Task item> Would you transcribe the records below exactly, omitting every picture?

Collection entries
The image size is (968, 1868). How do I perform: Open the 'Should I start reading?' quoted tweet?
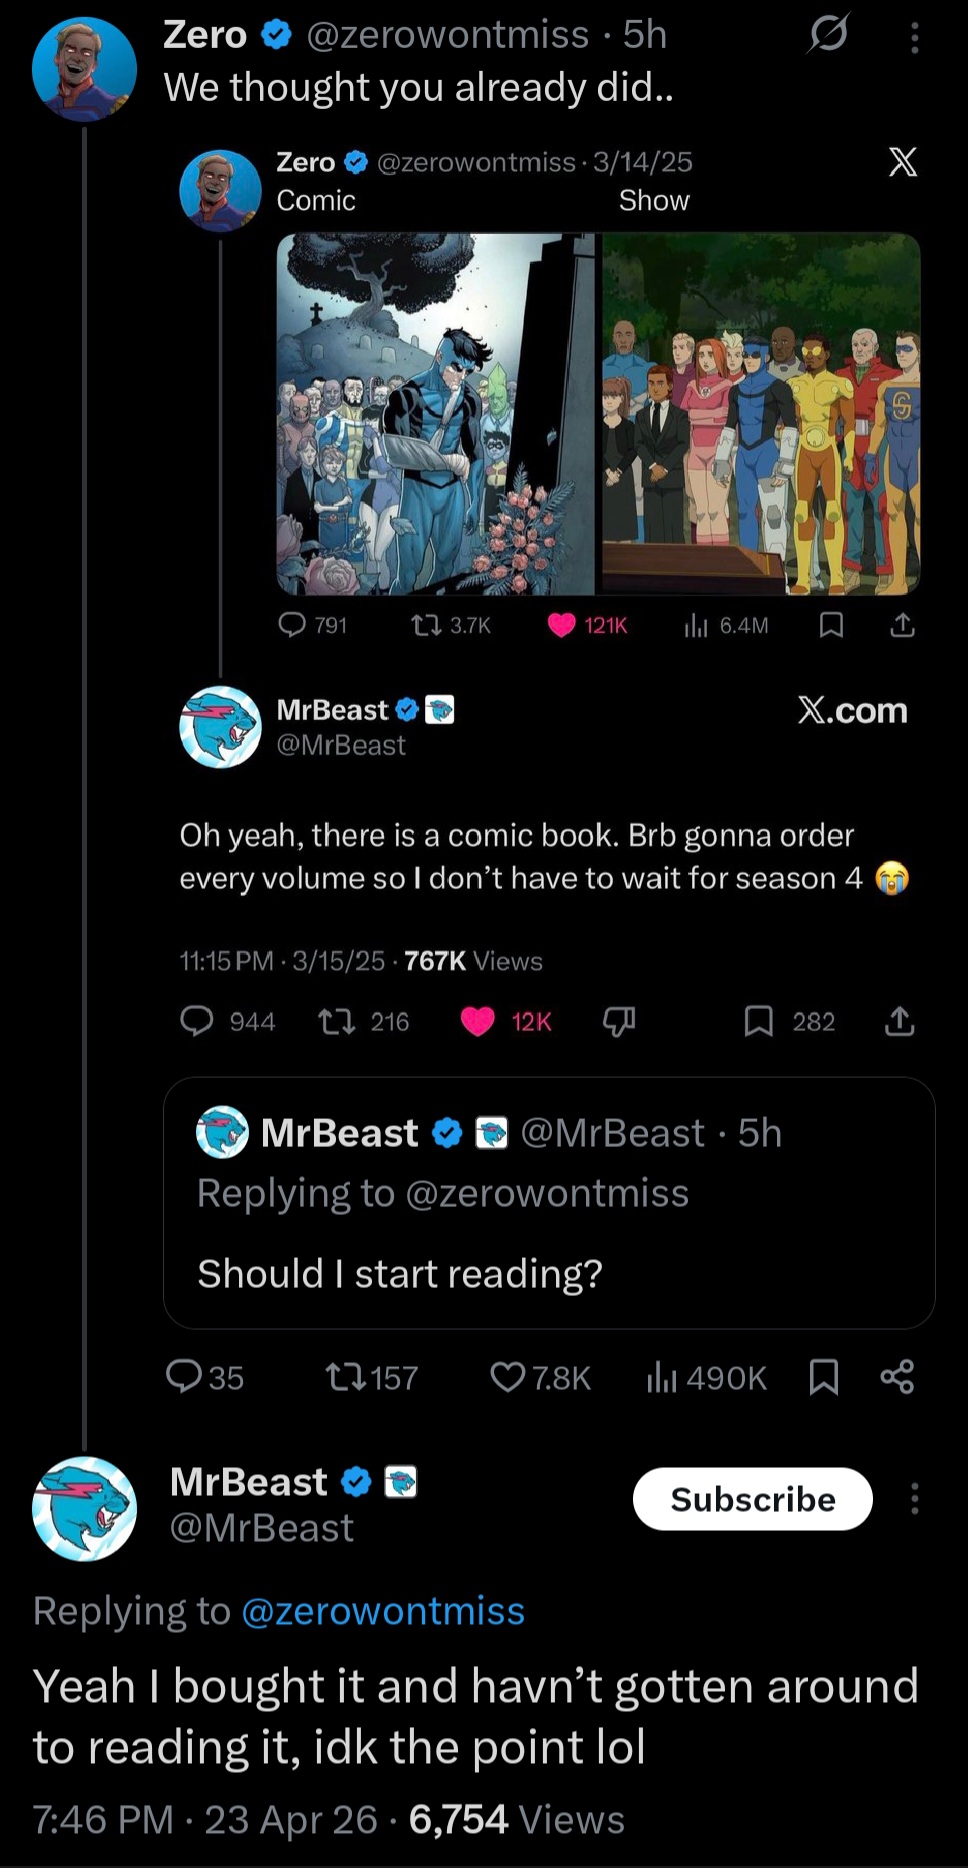548,1203
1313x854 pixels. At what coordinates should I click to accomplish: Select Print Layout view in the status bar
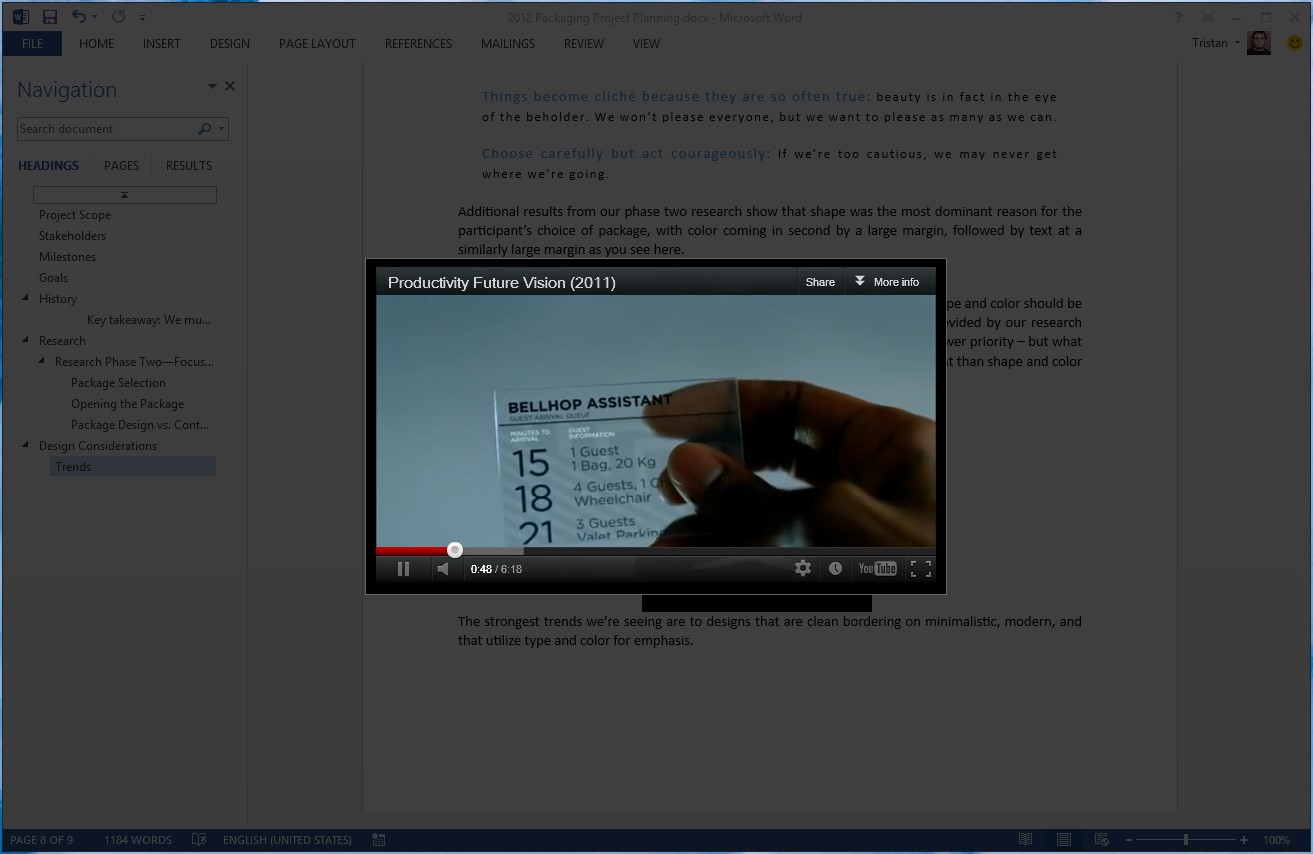coord(1063,839)
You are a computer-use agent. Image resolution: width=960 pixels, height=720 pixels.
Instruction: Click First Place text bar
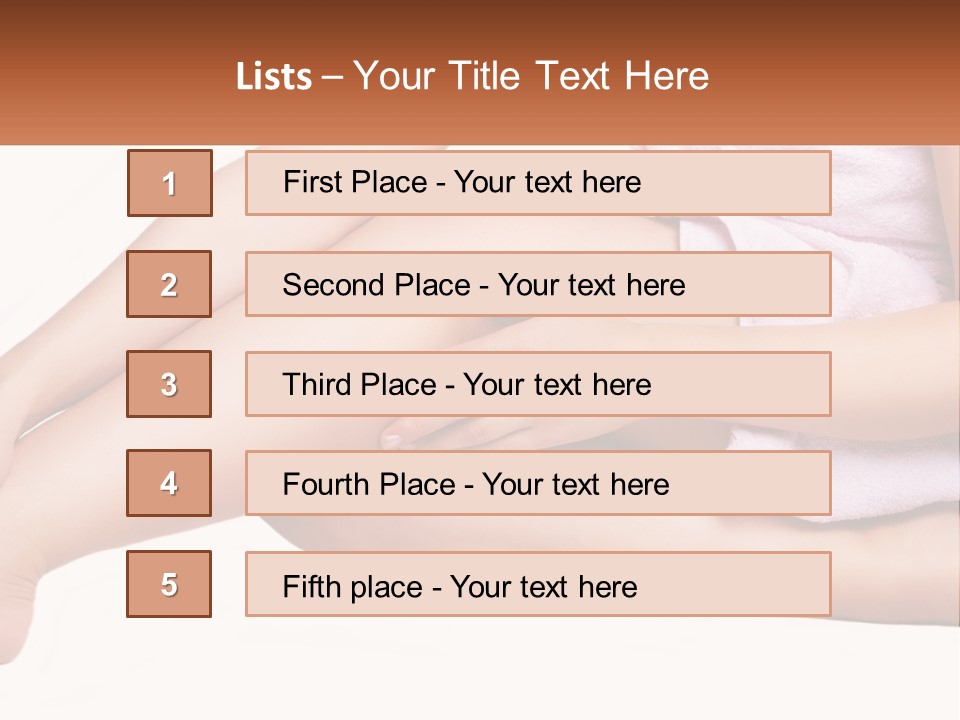point(538,183)
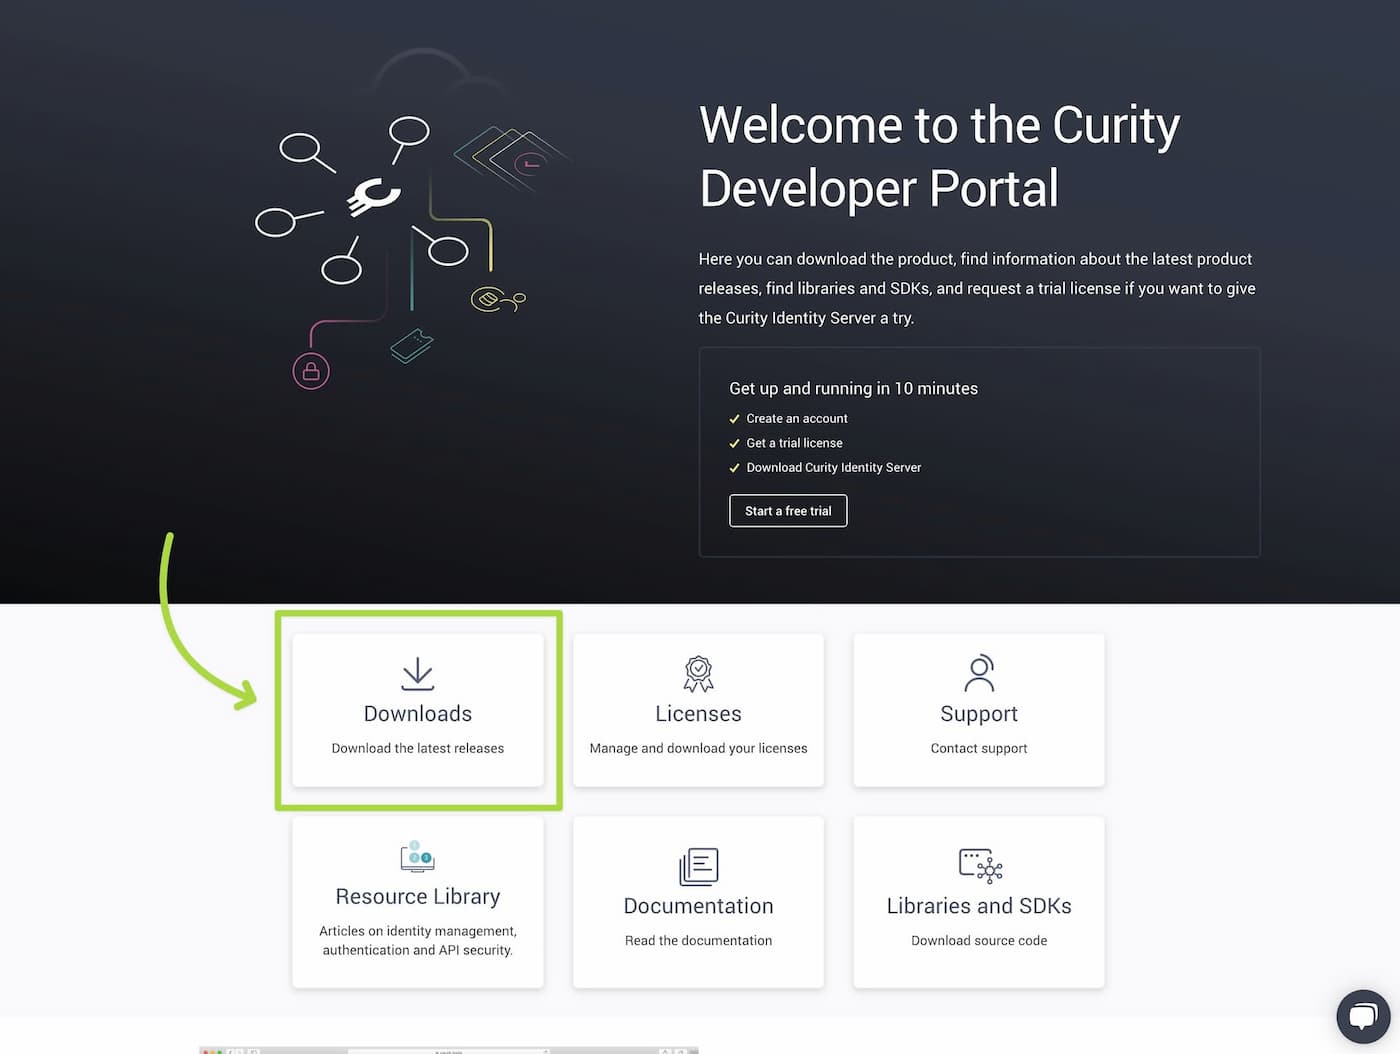
Task: Click the Libraries and SDKs network icon
Action: 979,866
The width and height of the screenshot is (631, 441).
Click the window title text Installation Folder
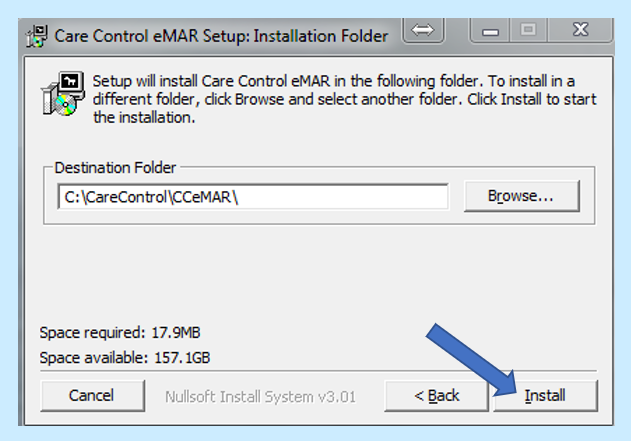[321, 36]
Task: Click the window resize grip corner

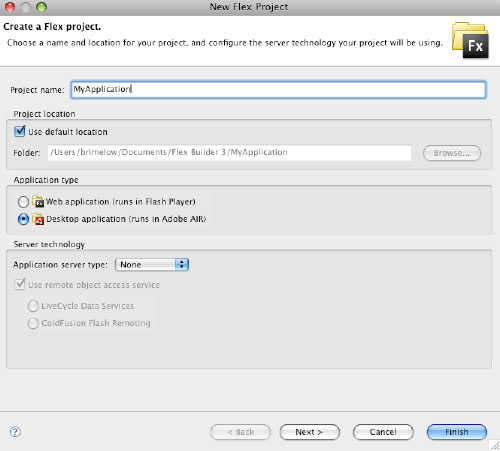Action: 495,446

Exercise solution>
The image size is (968, 1868). How do I perform: Open the 'Should I start reading?' quoted tweet?
548,1203
1313x854 pixels. At what coordinates should I click to accomplish: Select Print Layout view in the status bar
coord(1063,839)
You are a computer-use agent. Image resolution: width=960 pixels, height=720 pixels.
Instruction: Click First Place text bar
point(538,183)
Task: Click the Libraries and SDKs network icon
Action: 979,866
The width and height of the screenshot is (631, 441).
Click the window title text Installation Folder
[321, 36]
Task: Click the window resize grip corner

Action: 495,446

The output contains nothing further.